As the IAB uncovers a trend towards the in-housing of programmatic, Martin Kelly, co-founder and CEO, Infectious Media, argues that agencies will continue to have a role.

A recent report from the Interactive Advertising Bureau (IAB) on programmatic gave further clear evidence of the trend for in-housing among marketers. Of the 119 US-based brand executives surveyed, two-thirds indicated their intention to take greater control and bring more of the process under their own roof.

But any inference that all advertisers are on the same path to full in-housing of programmatic is exposed by other findings in the report. In-housing is an umbrella term and means something different to each company.

Outsourced partners

For example, just under a quarter (22%) of those surveyed had no plans to change their current arrangements, and 13% reported they had trialled in-housing but reverted to working with outsourced partners.

The report also highlights the fact that those who are in-housing are doing it in different ways and to varying extents, with just 18% taking full control.

The reality is that bringing your programmatic in-house is far from simple. It is based on a complex technological infrastructure which needs significant investment and resource to make it work. Within the report, the IAB identifies areas such as talent recruitment, organisational buy-in, complex co-ordination of partner contracts and staff training and orientation as reasons why companies avoid this ‘full-bore’ approach.

For those that do go down the in-housing path, the report outlines the extent of the commitment required. To start, there is a need to conduct an internal assessment that evaluates media performance and the potential benefits that in-housing could bring compared with current buying practices. This extends to a full cost-benefit analysis of existing partner relationships versus the investment needed and the potential savings gained.

From that point, the IAB report highlights that at least a full year is required to ramp-up and achieve operational readiness; our experience is that it’s closer to two.

Within this, a focus on data – or “data-centricity” – is essential, bringing people, platforms, partners and processes together to apply audience data as an actionable insight.
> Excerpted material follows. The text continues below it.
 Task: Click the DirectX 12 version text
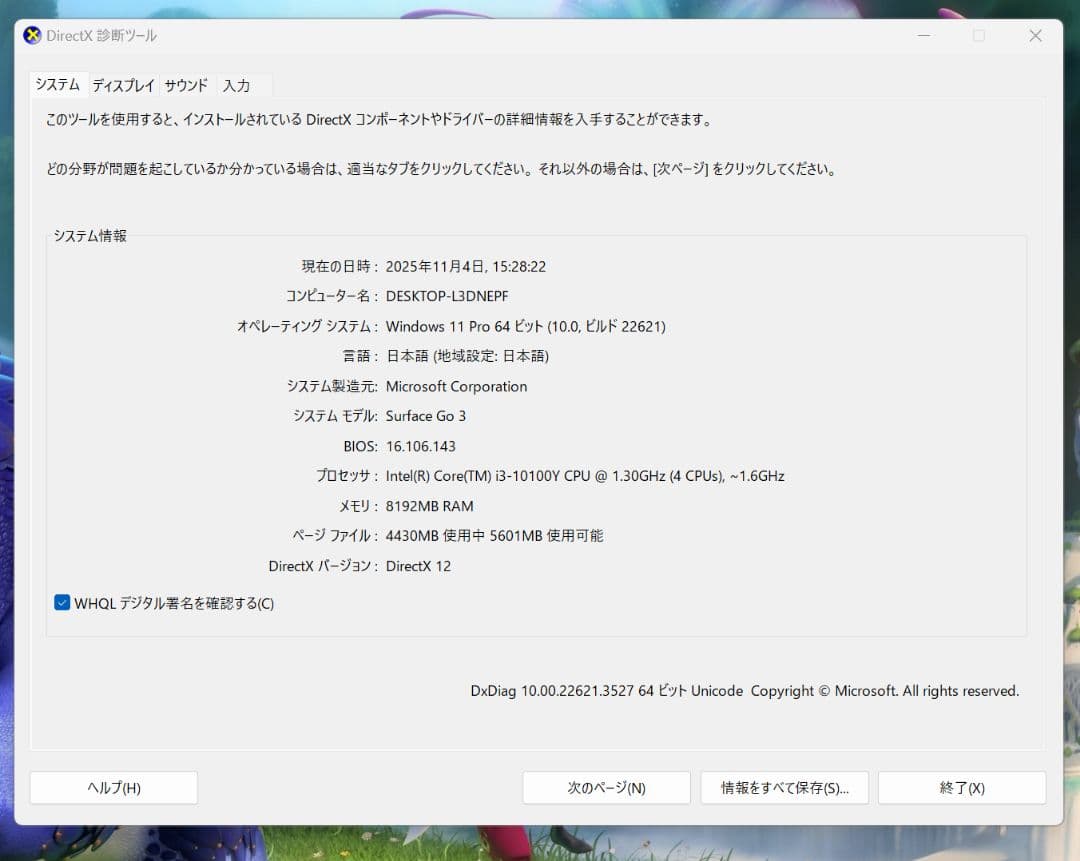[420, 565]
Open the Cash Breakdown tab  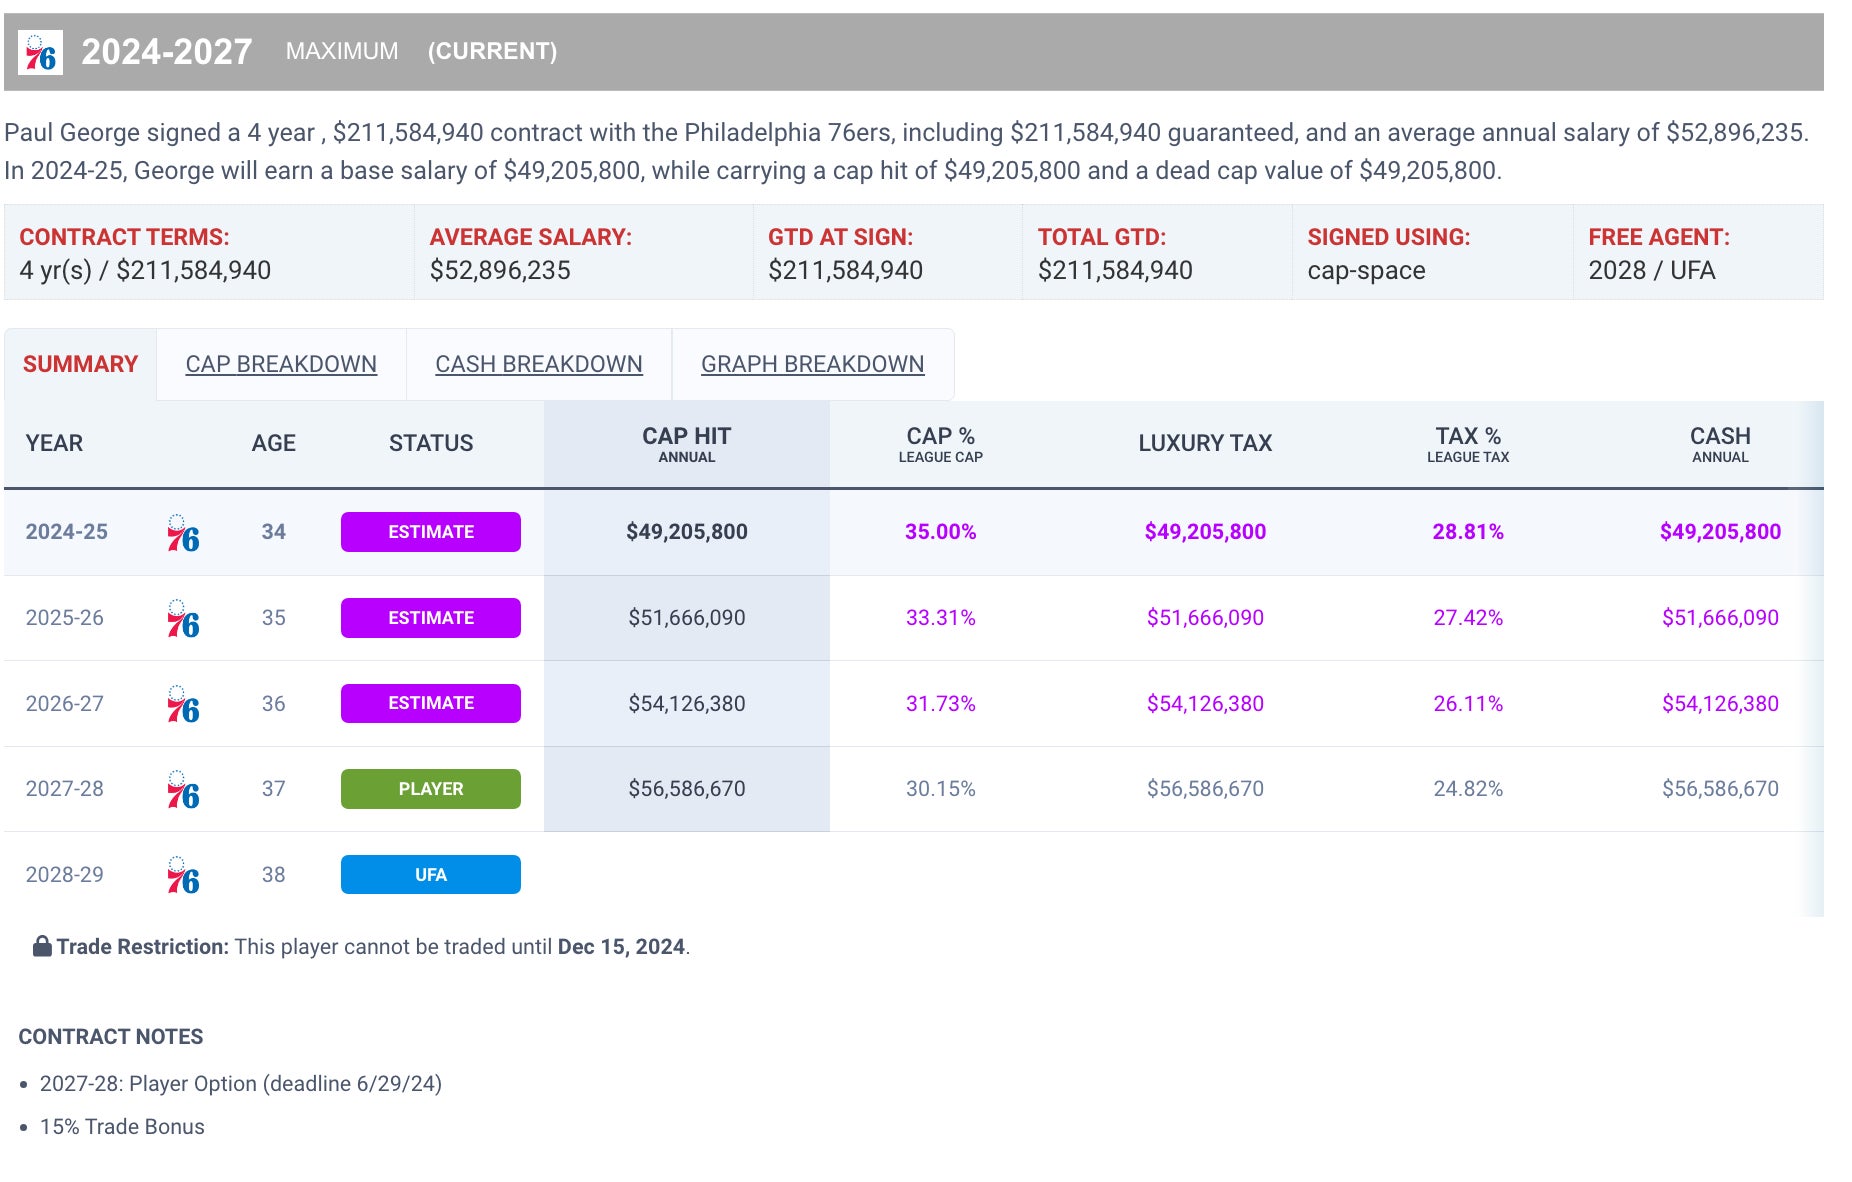pos(538,364)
Not only that, first-, second- and third-party sources all need to be integrated for maximum advertising impact.

There is then the need to establish and plug together a tech stack and the challenge of attracting and retaining the talent to support and grow programmatic capability as it evolves – all of which can be highly-demanding in a business where programmatic isn’t the core offering.
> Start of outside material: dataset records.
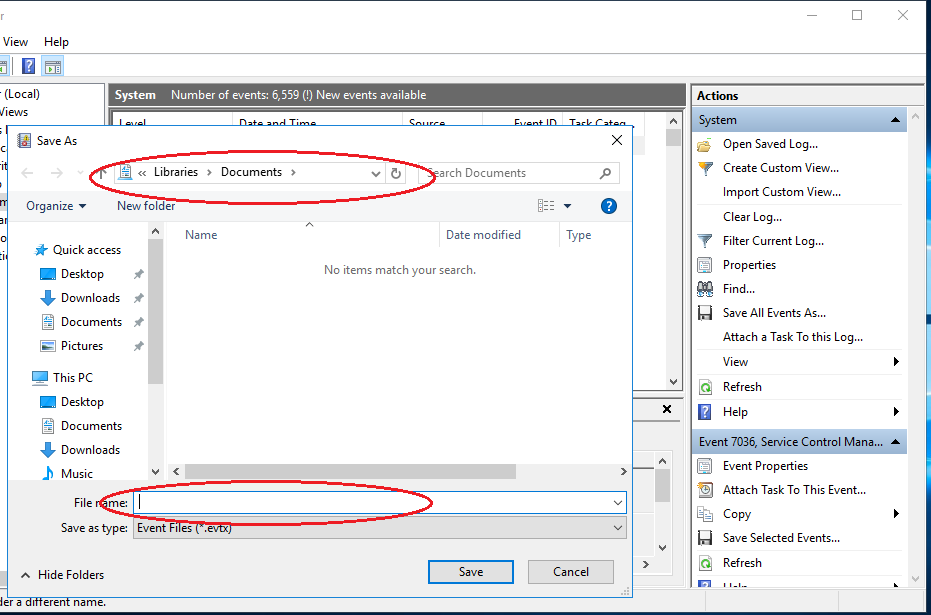Screen dimensions: 931x615
Task: Copy the selected Event 7036
Action: coord(737,513)
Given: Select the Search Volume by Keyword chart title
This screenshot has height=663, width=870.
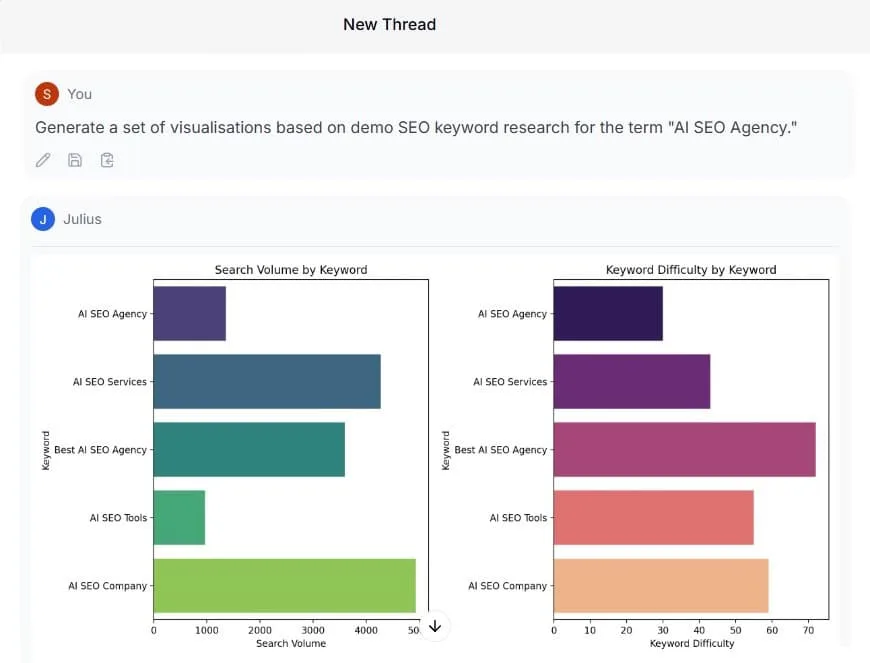Looking at the screenshot, I should tap(290, 270).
As such, full in-housing will only be the answer for the few. For the many, it’s a case of interrogating each part of the programmatic operating model, identifying where there are internal capabilities that can be strengthened, and also where there is a need to outsource to a trusted partner.

Strengthening capabilities

For example, a brand may be strong in data management but doesn’t have the talent or knowledge for programmatic optimisation. Or a brand might have assembled an optimisation team but doesn’t have the resource or publisher relationships team to support them.

Specialist agencies or even consultancies prove their value by delivering individual, modular services that integrate with the advertiser’s own capabilities in a hybrid model. We have worked with Deutsche Telekom in exactly this way, acting as digital transformation consultants within a hybrid arrangement that blends in-house and specialist agency skills.

Gerhard Louw, head of international media management and digital transformation, explains: “As part of Deutsche Telekom’s recent introduction of an innovative and progressive media operating model across its European footprint, the company has appointed Infectious Media as digital media transformation consultants. Infectious Media will consult on the topics of data and technology strategy and set-up to keep the telecoms giant at the forefront of data-driven advertising.”

The strategic approach will vary for each company as they consider how programmatic fits within their broader marketing mix. There is no single, universal blueprint for advertisers to follow when it comes to in-housing.

Role of agencies

Underlying the adoption of these various hybrid approaches to programmatic is the fact that agencies need to regain the trust and confidence of clients. This is something echoed in the IAB’s report and also our own research. Having surveyed 250 marketers across the US, UK and APAC, we uncovered the worrying finding that around half (53%) of marketers would go so far as to say agencies are untrustworthy.

In addition, nearly three quarters complained that agencies don’t fully report financial data (74%) or measure campaigns effectively (73%), while two thirds (66%) felt they’ve lost control of their publisher relationships.

But there’s no doubt agencies will continue to play a vital role, with a massive 96% still seeing agencies managing multiple aspects of programmatic advertising in the future.

Ultimately, it’s about control for advertisers and a landscape that is changing rapidly facilitating different operating models. A hybrid approach provides the model to do exactly that.